Regarding Australia and Pacific Island nations, there was a 1.1% increase from 2018. Some 96% of enrolments from this continent hail from Australia (7,303) and New Zealand (2,411).
Meanwhile, the number of students coming into the US from South America increased by 3,564 in 2019 (121,738), with growth from Dominica (+121), Nicaragua (+102) and Cuba (+19) helped to counterbalance the decrease in enrolment from Venezuela (-1,534).
“By contrast, there were no substantial changes in the five North American countries that sent at least 50 nonimmigrant students to the US in the reporting period,” the report explained.
SEVIS noted that the majority (86%) of international students on F-1 or M-1 visas pursued higher education degree programs in 2019, equating to about 1,306,869 records, which is on par with 2018 numbers.
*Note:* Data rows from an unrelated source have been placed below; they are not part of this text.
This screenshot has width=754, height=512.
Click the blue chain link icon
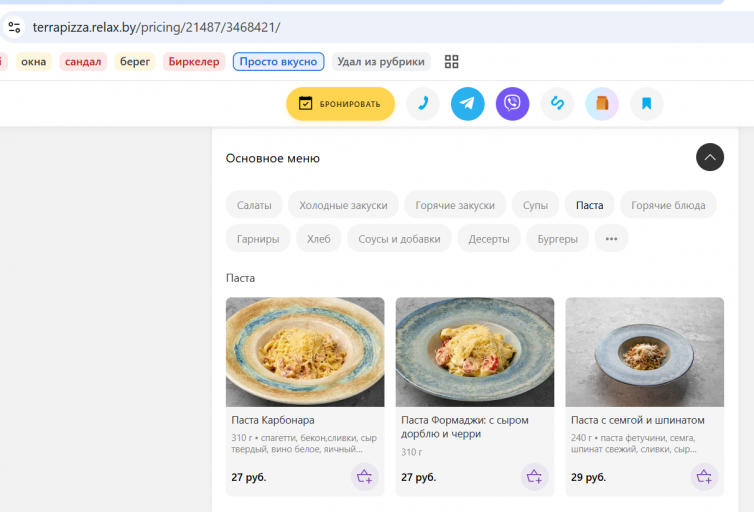click(557, 104)
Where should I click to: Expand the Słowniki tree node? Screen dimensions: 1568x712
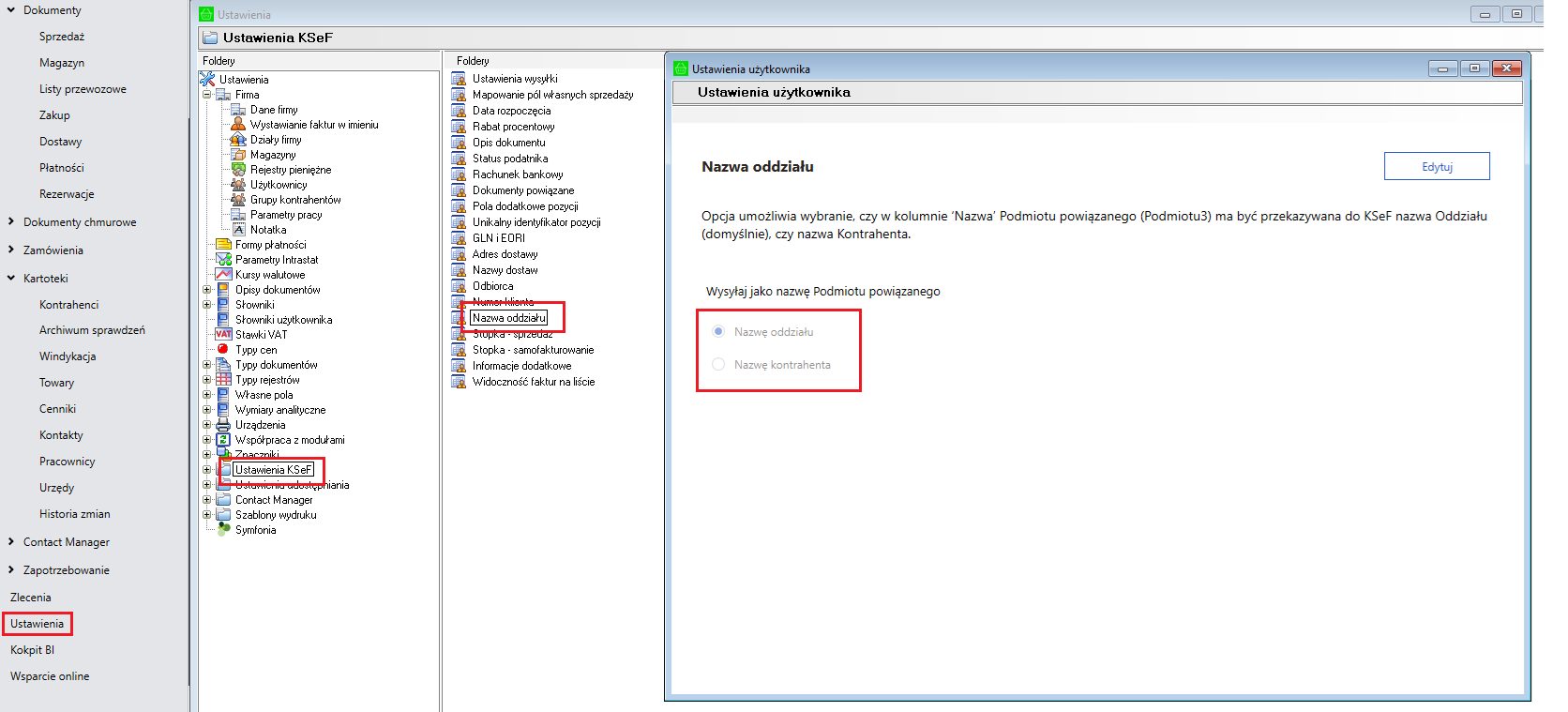pyautogui.click(x=207, y=305)
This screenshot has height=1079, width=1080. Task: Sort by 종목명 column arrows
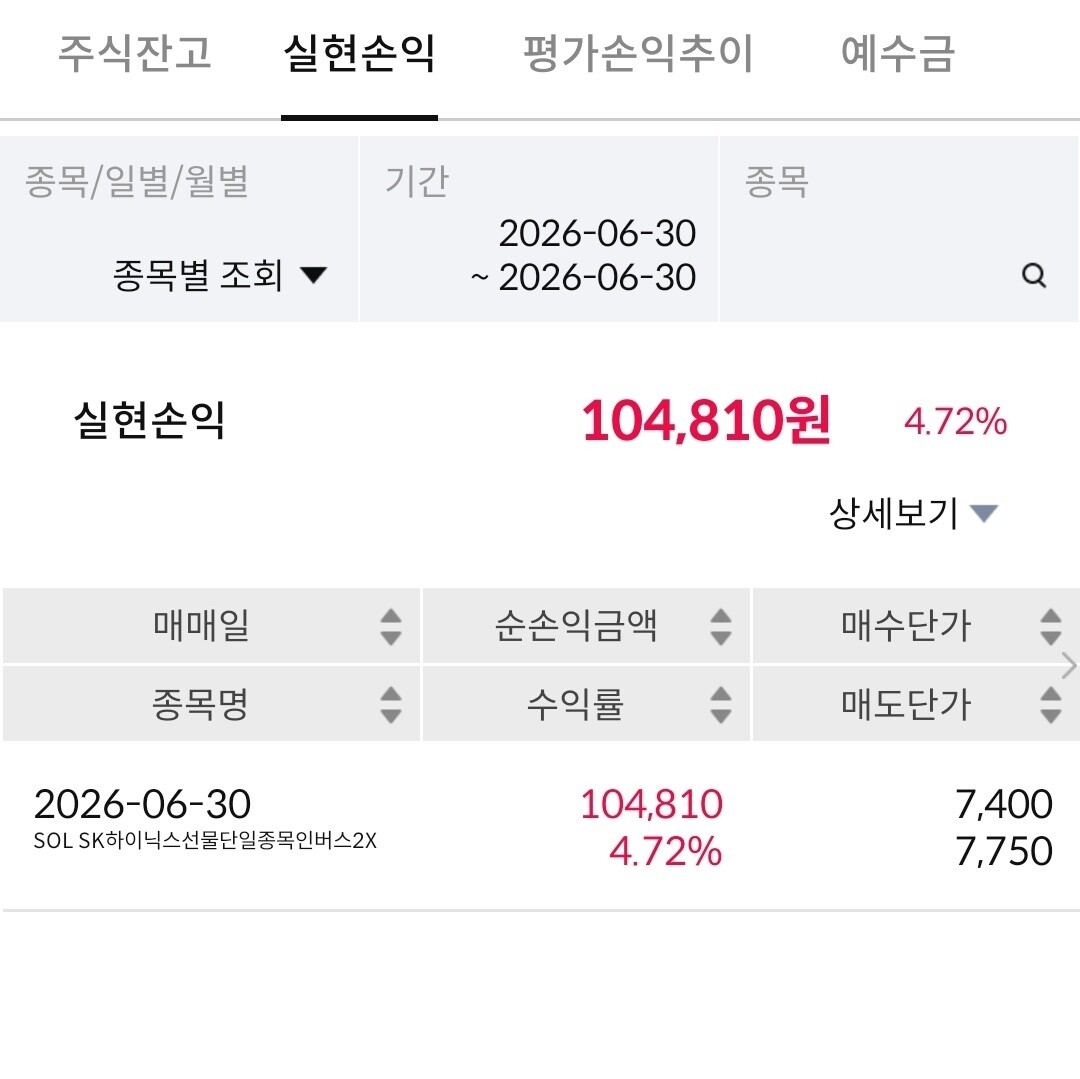tap(391, 704)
China sent nearly 50% of all K-12 students in 2019
A total of 140,137 students that reported working via Optional Practical Training in 2018 (a decrease of almost 4% on 2018) and 72,168 in STEM OPT (up 3.6%), while 116,337 were engaged in Curricular Practical Training as part of their studies – a decrease of more than 23%.
In 2019, California hosted 294,657 nonimmigrant students, the largest percentage of nonimmigrant students (19.3%) of any state, which industry experts have suggested that due to the cost of flights and time to travel-perspectives “the West Coast is appealing to students in the Pacific Rim”.
With regards to K-12 programs of study, SEVIS reported 78,366 students were enrolled, with about 92% in secondary school programs (grades 9-12).
China sent nearly 50% of all K-12 students in 2019, followed by South Korea, Vietnam, Mexico and Brazil.